Typical oddness and blehs
Feb. 12th, 2004 01:19 pmI sometimes hate being off work. Too many things can ramble around in my head rather dangerously when I don't have something specific to focus on. My entire soul is tired today. Just not enough restful sleep. Going to try to take a nap before getting ready to go out tonight with
faekitty and
sir_alf
I have spent a lot of the morning going thru my head all the memories that I have of going to the Chamber. It saddens me that it is closing, but not an unexpected surprise. I found a lot of myself inside it's loud and dark walls.

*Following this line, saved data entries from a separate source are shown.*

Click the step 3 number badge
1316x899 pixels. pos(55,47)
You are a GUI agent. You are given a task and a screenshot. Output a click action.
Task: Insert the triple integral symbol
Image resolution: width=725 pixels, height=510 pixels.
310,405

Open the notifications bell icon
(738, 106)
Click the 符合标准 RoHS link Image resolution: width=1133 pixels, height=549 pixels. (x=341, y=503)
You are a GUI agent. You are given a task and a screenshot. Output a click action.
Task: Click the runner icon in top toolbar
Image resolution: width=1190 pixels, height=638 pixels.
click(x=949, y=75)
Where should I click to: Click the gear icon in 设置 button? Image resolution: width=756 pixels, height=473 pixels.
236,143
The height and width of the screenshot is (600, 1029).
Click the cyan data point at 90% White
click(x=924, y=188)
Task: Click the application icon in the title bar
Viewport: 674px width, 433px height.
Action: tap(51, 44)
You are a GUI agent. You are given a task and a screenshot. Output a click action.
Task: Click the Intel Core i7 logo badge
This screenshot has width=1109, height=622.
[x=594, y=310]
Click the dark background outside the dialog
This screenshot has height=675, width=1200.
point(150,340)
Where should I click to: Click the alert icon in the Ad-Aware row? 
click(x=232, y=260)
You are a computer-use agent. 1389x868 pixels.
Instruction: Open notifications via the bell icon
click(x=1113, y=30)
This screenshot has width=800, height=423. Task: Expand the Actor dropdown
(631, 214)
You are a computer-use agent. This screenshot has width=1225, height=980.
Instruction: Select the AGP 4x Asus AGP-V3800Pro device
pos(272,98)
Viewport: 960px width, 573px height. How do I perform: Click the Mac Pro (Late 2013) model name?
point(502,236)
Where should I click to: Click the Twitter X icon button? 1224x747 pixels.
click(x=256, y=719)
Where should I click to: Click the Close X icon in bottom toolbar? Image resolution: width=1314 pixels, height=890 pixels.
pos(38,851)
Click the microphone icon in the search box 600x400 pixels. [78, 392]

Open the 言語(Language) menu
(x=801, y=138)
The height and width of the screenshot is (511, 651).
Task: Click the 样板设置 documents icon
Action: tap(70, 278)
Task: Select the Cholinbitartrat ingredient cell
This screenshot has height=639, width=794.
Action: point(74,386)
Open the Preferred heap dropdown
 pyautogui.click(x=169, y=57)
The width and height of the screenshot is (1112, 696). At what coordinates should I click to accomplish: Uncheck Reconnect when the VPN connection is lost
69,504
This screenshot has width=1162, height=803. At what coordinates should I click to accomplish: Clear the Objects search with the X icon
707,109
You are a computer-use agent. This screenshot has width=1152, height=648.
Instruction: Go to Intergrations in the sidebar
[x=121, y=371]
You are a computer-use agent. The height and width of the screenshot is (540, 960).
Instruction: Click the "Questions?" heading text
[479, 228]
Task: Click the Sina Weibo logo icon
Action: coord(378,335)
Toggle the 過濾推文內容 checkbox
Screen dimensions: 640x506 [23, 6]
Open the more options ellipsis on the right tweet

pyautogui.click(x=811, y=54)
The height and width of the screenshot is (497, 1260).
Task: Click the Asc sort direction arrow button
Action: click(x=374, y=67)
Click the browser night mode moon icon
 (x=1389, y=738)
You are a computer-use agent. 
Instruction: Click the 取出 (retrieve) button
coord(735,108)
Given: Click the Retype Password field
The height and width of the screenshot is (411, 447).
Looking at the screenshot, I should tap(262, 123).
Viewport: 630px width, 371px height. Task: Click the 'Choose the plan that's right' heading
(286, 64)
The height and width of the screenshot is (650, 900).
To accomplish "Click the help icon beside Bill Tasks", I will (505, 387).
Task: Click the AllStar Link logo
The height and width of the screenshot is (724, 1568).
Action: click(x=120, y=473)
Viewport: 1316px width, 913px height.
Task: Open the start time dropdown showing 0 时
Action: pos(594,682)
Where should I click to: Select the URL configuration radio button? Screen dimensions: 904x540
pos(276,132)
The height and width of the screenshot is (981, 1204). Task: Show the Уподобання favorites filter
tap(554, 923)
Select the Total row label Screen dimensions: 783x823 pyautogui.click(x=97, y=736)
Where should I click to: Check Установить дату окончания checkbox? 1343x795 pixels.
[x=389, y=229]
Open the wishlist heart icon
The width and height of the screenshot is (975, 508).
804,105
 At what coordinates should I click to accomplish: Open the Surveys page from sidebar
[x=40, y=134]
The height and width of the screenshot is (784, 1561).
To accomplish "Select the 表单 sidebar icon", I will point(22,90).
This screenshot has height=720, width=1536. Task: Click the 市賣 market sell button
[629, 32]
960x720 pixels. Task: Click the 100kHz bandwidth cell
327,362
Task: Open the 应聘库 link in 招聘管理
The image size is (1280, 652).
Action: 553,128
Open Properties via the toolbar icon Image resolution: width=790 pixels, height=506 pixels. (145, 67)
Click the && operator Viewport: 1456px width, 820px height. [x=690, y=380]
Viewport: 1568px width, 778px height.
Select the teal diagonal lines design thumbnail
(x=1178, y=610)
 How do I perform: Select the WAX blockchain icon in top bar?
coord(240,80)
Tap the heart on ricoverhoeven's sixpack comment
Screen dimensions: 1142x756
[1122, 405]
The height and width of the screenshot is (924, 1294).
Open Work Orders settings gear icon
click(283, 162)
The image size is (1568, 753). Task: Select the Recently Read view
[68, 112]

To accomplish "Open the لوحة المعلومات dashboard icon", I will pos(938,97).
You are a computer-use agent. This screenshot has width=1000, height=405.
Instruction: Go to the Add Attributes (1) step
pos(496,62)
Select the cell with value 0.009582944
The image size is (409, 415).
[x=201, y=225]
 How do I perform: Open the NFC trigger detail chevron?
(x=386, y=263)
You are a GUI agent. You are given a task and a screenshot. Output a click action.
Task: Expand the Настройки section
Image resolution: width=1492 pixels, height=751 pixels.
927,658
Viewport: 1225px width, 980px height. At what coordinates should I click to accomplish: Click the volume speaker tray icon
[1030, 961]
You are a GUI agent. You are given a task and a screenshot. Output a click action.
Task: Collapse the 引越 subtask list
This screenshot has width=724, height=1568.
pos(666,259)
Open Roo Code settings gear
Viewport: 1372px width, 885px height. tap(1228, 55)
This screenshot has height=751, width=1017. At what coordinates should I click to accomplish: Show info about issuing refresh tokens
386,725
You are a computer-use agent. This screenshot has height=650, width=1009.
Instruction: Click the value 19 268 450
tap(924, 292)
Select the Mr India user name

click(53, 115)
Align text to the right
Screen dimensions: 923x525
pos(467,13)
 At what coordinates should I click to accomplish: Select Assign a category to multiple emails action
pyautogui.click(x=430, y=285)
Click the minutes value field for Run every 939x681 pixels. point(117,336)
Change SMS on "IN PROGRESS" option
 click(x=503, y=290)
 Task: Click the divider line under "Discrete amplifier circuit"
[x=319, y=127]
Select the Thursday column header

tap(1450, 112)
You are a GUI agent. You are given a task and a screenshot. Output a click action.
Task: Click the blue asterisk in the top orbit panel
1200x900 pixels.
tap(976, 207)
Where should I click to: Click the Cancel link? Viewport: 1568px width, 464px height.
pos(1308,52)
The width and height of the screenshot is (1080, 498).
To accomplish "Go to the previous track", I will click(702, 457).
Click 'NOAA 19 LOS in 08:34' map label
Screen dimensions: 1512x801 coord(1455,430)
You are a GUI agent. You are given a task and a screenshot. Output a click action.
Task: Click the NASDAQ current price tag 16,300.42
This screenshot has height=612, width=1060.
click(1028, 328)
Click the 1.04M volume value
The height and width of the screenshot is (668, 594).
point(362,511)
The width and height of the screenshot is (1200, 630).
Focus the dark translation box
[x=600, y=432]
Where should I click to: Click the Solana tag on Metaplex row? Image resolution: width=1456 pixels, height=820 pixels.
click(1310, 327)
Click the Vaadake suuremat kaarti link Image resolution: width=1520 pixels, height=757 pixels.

Ever feel like you know in your heart of hearts you have progressed but you still feel as if you are in midst of a regression? Two steps forward and three steps back. So many things I want out of life, so much I want to do. And there are days that I just don't feel that I have lined my life up in such a way that makes any of it possible. And I don't have the first clue on how to start. So, I sit still, numb, waiting. WTF am I waiting for? No one is going to do it for me. No one is going to hand me my ideal life on a silver platter. And I often wonder if any one even gives a flying fuck what _I_ want anyway. All of my life I have done things in preservation of the "you". Whoever the "you" may be. I have absolutely no skill at doing things in honor of myself. Wouldn't even know where to begin. Even the slightest thing I do in my own honor makes me feel like a selfish brat.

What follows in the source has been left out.